[Короткое задание a]
Обновите строки, идущие после текста: с первой из них по строку с "[x=161, y=202]" включительно. Замените в них "The image size is" на "The screenshot size is", не меняя больше ничего, и приведите только эти строки.

::: Текст страницы :::

То обстоятельство, что именно город выступил социально–интегративным

фактором общества разделенного труда, не является случайным. Общественная

дифференциация была обусловлена самодвижением средств коллективного

производительного потребления, т.е. предметными формами технологии,

усложняющейся под демографическим влиянием личного элемента

производительных сил. Следовательно, способ нейтрализации общественной

дифференциации должен был быть связан также со средствами коллективного,

но непроизводительного потребления, а ведущей предметной формой последних

являются жилище, культовые, административные и фортификационные

сооружения, упорядоченная совокупность которых образует поселение

городского типа.

Обитание в городских условиях имело важные последствия для организации

населяющего город общества. Как отмечалось, кровно–родственные отношения

первобытного общества подчинялись закону Дж.Крука и варьировали в

зависимости от биопродуктивности среды (от эндогамной матрилинейности в

высокобиопродуктивных регионах до иерархической патрилинейности в

низкобиопродуктивных). Высшие приматы, подчиняющиеся закону Дж.Крука,

воспринимают всякие ограниченные условия обитания (например, зоопарк) как

эквивалентные низкобиопродуктивному биотопу и соответствующим образом

структурируют свои сообщества (иерархически–патрилинейно). Есть все

основания считать, что обитание в городских условиях недавно еще

первобытные люди воспринимали точно так же. Это объясняет универсальное

распространение в цивилизованных обществах патриархальной семьи и

патриархально–иерархической организации сообщества. В свете этих

наблюдений неверным кажется представление о том, что человек изобрел

иерархическую организацию сообщества, чтобы координировать

жизнедеятельность подразделений труда. Патриархальная иерархия

действительно послужила основой структурных отношений подразделений

труда, однако она имела независимое от разделения труда происхождение.

Эта картина несколько сложнее традиционных представлений о генезисе

цивилизованной социальной организации. Пережитки эндогамной

матрилинейности в древнеегипетском, эламском и хаттском обществах

показывают, что создатели соответствующих, в целом

иерархически–патриархальных цивилизаций, на предцивилизованной стадии

подчинялись закону Дж.Крука и, обитая в субтропических условиях со

значительной биопродуктивностью, имели, вероятно, матрилинейную

организацию сообществ.

:::

[Короткое задание b]
Перечислите все виды сооружений, упорядоченная совокупность которых, согласно тексту о городе и общественной дифференциации, образует поселение городского типа.

::: Строки :::

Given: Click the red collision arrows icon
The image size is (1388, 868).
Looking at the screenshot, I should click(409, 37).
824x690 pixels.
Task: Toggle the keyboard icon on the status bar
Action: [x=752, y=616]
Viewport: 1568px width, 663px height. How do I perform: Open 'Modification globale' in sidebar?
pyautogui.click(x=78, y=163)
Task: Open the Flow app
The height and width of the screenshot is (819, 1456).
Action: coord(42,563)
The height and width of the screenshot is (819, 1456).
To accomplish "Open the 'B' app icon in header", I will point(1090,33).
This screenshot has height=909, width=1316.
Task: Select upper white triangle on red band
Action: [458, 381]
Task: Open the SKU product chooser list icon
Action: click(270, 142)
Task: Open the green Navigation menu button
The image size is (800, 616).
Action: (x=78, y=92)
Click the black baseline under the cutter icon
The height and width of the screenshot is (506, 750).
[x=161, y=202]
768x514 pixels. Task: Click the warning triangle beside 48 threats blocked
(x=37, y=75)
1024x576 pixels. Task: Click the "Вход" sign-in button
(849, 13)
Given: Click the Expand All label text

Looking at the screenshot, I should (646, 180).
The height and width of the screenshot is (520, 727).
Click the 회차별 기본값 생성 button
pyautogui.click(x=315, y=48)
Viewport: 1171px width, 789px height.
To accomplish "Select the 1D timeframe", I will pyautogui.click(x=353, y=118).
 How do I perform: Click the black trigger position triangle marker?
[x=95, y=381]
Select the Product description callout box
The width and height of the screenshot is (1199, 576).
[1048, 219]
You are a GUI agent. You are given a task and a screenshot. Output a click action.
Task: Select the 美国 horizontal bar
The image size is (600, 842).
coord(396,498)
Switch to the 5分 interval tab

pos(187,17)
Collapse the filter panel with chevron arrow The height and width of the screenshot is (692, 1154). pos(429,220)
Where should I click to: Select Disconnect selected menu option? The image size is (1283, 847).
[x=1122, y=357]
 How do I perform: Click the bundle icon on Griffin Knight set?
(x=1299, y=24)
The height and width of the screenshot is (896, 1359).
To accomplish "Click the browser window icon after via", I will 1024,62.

:::

[Письменный ответ a]
Given: Click the red collision arrows icon
The screenshot size is (1388, 868).
Looking at the screenshot, I should click(409, 37).
824x690 pixels.
Task: Toggle the keyboard icon on the status bar
Action: [x=752, y=616]
Viewport: 1568px width, 663px height. How do I perform: Open 'Modification globale' in sidebar?
pyautogui.click(x=78, y=163)
Task: Open the Flow app
The height and width of the screenshot is (819, 1456).
Action: coord(42,563)
The height and width of the screenshot is (819, 1456).
To accomplish "Open the 'B' app icon in header", I will point(1090,33).
This screenshot has height=909, width=1316.
Task: Select upper white triangle on red band
Action: [458, 381]
Task: Open the SKU product chooser list icon
Action: click(270, 142)
Task: Open the green Navigation menu button
The screenshot size is (800, 616).
Action: (x=78, y=92)
Click the black baseline under the cutter icon
The height and width of the screenshot is (506, 750).
[x=161, y=202]

[Письменный ответ b]
Жилище, культовые сооружения, административные сооружения, фортификационные сооружения.